We have what we would like to call a HA Rancher 2.4 installation on-premises hosting a production K8s cluster.
This cluster is accessed from the Bitbucket Cloud (hosting our source repository) via Bitbucket pipelines to run Continuous Integration builds in Pods hosted in the K8s cluster.
We have a load balancer between the BB cloud & the Rancher cluster.
Our on-premises K8s cluster currently consists of,
- 3 x (4CPU/8GB RAM) Control Nodes with etcd + controlplane roles
- 4 x (8CPU/24GB RAM) Storage Nodes with Rook-Ceph installed.
- 19 x (8CPU/32GB RAM) Worker nodes
Problem:
The K8s cluster becomes inaccessible occasionally. e.g. once/twice within a couple of days.
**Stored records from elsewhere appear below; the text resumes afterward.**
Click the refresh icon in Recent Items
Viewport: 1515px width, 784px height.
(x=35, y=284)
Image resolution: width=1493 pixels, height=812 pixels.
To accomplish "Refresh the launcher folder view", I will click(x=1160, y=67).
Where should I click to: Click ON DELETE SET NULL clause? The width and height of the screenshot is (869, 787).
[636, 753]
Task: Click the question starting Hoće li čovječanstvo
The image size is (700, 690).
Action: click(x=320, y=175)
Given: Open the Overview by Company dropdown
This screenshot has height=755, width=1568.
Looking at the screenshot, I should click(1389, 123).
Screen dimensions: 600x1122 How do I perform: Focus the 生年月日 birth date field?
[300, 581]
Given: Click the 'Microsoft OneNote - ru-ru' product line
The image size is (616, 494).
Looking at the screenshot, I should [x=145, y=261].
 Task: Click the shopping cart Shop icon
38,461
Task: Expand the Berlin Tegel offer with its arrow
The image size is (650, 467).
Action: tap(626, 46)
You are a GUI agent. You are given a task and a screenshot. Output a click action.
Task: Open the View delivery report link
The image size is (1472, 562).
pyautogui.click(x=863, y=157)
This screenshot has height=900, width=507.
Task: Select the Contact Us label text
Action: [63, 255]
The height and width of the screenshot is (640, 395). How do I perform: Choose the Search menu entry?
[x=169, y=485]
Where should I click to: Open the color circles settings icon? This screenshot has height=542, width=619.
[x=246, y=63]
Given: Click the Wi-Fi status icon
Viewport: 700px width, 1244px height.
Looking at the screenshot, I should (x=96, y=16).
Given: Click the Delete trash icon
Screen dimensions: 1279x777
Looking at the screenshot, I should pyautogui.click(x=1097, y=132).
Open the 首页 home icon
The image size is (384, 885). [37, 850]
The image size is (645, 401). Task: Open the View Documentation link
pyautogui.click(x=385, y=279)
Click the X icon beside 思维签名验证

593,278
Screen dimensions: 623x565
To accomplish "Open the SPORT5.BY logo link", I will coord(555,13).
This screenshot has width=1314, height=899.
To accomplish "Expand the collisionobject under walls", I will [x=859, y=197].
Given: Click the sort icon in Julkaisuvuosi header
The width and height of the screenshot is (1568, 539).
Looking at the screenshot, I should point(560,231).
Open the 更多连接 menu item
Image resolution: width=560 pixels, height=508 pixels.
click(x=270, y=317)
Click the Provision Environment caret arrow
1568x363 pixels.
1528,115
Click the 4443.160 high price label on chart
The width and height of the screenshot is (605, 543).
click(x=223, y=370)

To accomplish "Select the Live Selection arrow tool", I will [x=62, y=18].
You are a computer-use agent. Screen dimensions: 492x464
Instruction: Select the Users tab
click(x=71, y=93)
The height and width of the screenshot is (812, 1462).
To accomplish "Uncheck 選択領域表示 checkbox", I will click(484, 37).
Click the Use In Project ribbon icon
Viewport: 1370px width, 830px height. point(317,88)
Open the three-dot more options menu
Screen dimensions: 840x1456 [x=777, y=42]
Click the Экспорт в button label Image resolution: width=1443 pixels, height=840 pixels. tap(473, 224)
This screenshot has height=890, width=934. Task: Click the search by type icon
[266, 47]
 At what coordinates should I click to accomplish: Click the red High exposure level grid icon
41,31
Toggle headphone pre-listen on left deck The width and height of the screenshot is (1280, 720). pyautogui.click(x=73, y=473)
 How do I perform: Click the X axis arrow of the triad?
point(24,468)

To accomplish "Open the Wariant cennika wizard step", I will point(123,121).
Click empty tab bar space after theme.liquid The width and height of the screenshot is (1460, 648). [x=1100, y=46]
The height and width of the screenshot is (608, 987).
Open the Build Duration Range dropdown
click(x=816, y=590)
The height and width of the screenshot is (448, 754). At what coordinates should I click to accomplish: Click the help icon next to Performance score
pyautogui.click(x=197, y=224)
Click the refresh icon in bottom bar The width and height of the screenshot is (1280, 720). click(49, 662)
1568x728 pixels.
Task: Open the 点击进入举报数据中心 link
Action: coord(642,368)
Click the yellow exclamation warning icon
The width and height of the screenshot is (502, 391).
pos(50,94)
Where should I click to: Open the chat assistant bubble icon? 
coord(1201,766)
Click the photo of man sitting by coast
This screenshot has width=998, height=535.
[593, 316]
During this period all CI builds (Pods) hosted within the K8s cluster would crash and due to their nature need to be restarted.
Question:
Have we got the sizing right? Especially regarding the no. of Control Plane nodes (because we cannot reduce the no. of worker/storage nodes). If NOT, how many control nodes should we have approximately?
If it’s not the Control Nodes, what else could be causing the cluster to become inaccessible?
Some advice/tips would be very much appreciated!